Defendant argues that Kazmer-Standish merely created a limited exception to the applicability of N.J.S.A. 45:13-5 in the context of a business broker suing for a commission on a sale including both personalty and real estate. The above-quoted language from the opinion, however, reflects a relaxation in the application of the act, a recognition that real estate licensing statutes are intended to protect consumers, not businessmen, and that the act was not intended to protect businessmen from business brokers.

Kazmer-Standish involved the application of the statute to the activities of a "business broker." The Court defined a "business broker" as "one who, for a fee or compensation, negotiates the transfer or sale of an ongoing business." Id. at 290. Cooney's involvement in the sale did not rise to this level. Thus, New Jersey courts have not determined the legal effect of N.J.S.A. 45:15-3 on the contractual rights of a mere finder in a transaction involving the sale of a business.

The District Court acknowledged that the activities of a "finder" might be found to fall within the letter of § 45:13-5. However, in predicting how the New Jersey Supreme Court would probably respond when confronted with a case like the present one, the district court prophesied that the court, in construing § 45:15-3 not as an exercise in literalism but as a problem of realistic implementation of the dominant legislative purpose, would not regard the minimal activities of a "finder," undertaken in furtherance not of the sale of real estate as such but rather of a business which happened to have some realty among its assets, as within the contemplation of a statute designed to protect purchasers in standard real estate transactions and not sophisticated businessmen engaged in the acquisition of ongoing businesses.

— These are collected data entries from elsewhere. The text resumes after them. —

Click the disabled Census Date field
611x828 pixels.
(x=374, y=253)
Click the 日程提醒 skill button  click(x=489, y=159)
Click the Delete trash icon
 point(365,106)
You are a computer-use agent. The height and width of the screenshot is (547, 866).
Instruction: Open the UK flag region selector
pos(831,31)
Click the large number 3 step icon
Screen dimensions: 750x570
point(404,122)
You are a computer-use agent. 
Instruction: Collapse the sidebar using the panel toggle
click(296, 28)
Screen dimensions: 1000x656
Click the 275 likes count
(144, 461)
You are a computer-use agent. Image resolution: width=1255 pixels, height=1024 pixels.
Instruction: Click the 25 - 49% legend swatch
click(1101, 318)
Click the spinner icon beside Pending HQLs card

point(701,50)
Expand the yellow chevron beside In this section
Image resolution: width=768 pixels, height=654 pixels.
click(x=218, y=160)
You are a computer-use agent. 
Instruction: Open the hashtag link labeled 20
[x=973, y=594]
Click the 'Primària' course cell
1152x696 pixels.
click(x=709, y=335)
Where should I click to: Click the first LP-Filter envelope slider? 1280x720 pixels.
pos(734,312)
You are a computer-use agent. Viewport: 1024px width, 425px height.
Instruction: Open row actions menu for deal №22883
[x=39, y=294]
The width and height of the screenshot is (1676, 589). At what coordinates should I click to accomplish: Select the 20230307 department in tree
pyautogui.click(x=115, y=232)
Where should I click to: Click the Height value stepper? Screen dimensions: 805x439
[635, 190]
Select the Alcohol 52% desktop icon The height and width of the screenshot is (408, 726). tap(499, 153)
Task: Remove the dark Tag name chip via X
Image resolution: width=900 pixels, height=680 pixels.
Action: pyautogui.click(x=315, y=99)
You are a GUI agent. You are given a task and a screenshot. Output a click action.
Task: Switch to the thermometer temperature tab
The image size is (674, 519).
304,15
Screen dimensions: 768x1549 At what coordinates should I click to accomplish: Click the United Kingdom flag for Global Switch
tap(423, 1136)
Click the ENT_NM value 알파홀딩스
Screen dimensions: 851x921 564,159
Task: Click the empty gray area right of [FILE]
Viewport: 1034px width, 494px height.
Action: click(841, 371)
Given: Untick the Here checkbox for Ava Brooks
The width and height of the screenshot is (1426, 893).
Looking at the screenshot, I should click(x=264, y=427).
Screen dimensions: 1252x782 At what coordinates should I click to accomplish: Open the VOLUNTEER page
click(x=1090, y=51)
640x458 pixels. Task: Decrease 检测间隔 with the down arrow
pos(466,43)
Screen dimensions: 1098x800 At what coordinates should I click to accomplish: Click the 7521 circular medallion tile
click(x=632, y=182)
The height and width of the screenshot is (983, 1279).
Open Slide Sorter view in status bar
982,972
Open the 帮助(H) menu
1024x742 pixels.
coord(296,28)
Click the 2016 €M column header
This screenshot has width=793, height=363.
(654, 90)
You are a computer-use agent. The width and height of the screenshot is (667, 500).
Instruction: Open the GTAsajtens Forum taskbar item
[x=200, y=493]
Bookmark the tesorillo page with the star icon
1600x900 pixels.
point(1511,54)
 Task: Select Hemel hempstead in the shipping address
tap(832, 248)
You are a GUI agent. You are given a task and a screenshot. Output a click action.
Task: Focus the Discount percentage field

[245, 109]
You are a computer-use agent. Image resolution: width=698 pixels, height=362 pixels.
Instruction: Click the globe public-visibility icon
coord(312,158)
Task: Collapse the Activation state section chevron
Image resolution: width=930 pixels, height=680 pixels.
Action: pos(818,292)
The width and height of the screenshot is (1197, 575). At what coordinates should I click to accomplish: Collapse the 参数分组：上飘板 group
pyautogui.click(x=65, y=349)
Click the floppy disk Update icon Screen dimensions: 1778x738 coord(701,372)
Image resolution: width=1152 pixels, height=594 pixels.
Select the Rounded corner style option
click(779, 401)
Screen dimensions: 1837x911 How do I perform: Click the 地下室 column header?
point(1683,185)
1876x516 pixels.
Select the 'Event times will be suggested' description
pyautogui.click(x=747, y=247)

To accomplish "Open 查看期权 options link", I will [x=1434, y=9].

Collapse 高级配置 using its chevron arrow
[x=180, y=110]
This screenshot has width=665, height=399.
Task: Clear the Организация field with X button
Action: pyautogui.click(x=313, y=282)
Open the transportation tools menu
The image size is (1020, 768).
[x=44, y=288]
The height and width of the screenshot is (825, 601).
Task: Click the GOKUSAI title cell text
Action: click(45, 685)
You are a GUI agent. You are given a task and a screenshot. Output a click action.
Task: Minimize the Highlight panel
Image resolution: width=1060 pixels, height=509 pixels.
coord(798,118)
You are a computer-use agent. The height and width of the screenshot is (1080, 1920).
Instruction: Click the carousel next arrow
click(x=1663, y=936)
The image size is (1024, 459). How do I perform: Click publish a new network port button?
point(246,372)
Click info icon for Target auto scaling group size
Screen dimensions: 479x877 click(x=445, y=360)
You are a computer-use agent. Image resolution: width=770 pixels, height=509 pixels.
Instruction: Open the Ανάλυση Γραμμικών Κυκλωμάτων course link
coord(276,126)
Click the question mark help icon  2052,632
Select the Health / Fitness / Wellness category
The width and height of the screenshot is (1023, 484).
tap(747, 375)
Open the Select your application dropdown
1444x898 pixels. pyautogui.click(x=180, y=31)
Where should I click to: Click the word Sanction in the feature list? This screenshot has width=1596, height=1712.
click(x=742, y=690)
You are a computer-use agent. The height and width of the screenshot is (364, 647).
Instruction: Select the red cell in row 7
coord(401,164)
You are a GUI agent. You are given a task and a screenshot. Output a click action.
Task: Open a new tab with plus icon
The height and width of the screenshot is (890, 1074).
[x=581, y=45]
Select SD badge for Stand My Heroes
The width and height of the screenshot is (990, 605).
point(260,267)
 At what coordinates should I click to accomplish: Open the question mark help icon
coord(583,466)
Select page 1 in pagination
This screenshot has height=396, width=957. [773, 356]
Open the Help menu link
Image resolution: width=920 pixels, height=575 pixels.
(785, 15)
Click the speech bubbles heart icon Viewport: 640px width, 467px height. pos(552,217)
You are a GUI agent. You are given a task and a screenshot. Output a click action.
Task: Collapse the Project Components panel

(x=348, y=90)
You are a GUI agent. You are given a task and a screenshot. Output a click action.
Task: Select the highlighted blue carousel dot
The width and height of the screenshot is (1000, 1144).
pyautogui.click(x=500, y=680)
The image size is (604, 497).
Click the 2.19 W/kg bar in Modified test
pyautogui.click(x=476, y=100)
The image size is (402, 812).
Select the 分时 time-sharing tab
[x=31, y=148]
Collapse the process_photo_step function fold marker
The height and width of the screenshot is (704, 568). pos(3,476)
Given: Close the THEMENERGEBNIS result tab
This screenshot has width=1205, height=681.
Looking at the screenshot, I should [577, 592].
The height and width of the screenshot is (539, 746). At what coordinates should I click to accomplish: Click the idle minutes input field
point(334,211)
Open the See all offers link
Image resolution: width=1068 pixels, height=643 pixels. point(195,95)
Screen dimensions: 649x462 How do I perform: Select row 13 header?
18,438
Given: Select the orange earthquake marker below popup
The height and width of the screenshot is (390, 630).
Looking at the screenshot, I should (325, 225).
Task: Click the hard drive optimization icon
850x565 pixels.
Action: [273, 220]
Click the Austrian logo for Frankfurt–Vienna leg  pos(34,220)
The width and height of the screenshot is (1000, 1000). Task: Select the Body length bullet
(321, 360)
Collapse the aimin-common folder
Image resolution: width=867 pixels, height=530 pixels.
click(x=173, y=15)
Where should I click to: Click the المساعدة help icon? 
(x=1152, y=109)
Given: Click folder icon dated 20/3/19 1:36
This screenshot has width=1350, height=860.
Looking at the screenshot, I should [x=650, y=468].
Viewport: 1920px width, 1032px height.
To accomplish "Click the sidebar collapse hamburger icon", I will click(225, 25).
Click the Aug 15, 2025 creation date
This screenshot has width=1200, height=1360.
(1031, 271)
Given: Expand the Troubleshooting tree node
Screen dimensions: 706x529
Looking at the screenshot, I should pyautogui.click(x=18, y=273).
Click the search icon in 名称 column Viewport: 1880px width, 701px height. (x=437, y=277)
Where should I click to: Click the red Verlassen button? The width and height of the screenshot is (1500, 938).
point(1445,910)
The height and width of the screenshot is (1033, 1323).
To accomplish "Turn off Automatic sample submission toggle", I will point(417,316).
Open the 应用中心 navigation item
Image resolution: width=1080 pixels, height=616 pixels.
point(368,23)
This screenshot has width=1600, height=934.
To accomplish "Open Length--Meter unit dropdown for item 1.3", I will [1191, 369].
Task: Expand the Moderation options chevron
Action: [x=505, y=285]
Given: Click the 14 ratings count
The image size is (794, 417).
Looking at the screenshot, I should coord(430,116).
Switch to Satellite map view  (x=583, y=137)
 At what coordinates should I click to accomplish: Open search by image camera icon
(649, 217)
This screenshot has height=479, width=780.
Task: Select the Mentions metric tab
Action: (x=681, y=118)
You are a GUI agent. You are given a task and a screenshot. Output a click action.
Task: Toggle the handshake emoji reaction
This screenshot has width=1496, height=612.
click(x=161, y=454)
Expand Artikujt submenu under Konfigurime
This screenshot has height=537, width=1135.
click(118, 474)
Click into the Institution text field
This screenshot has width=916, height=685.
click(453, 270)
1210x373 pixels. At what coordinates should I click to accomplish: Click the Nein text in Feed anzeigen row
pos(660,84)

We are of the view that the district court read Kazmer-Standish too broadly. It is true that in Kazmer-Standish, which was decided in 1982, the New Jersey Supreme Court came to the conclusion that § 45:15-3 had been applied too sweepingly in the previous fifty years. What the court did was to narrow the 1933 ruling of its predecessor, the Court of Errors and Appeals, in Kenney v. Paterson Milk & Cream Co., 110 N.J.L. 141, 164 A. 274 (E. & A. 1933). In Kenney, the plaintiff, not a licensed real estate broker, sued for a commission to which he claimed he was contractually entitled by virtue of having produced a would-be purchaser of a dairy; because the dairy's assets included some real estate, listed together with other dairy assets in the commission agreement as "property, building, equipment, fixtures, & e," the suit was held by the Passaic County Circuit Court to be barred by § 45:15-3; in a one-sentence per curiam, the Court of Errors and Appeals affirmed. In revisiting Kenney in Kazmer-Standish, which was a consolidation on appeal of two suits for commissions allegedly earned by plaintiff brokers for their roles in facilitating the sales of businesses whose assets included interest in realty, the New Jersey Supreme Court took note that Kenney "had been criticized for failing to recognize that real estate licensing acts were intended to protect consumers in the residential housing market, and not businesses." Kazmer-Standish, 445 A.2d at 1152. But the court in Kazmer-Standish did not overrule Kenney and excise sales of businesses from the statute. Rather, the court refashioned the Kenney rule in a manner that retained the Kenney principle but ameliorated its perceived inequities:

Some commentators have interpreted Kenney as precluding any commission to an unlicensed broker if the sale of a business includes any real estate. . . . As indicated, however, Kenney permits a broker to recover a commission on the personalty in the sale of a business that also includes real estate if the listing agreement apportions the commission between personalty and realty.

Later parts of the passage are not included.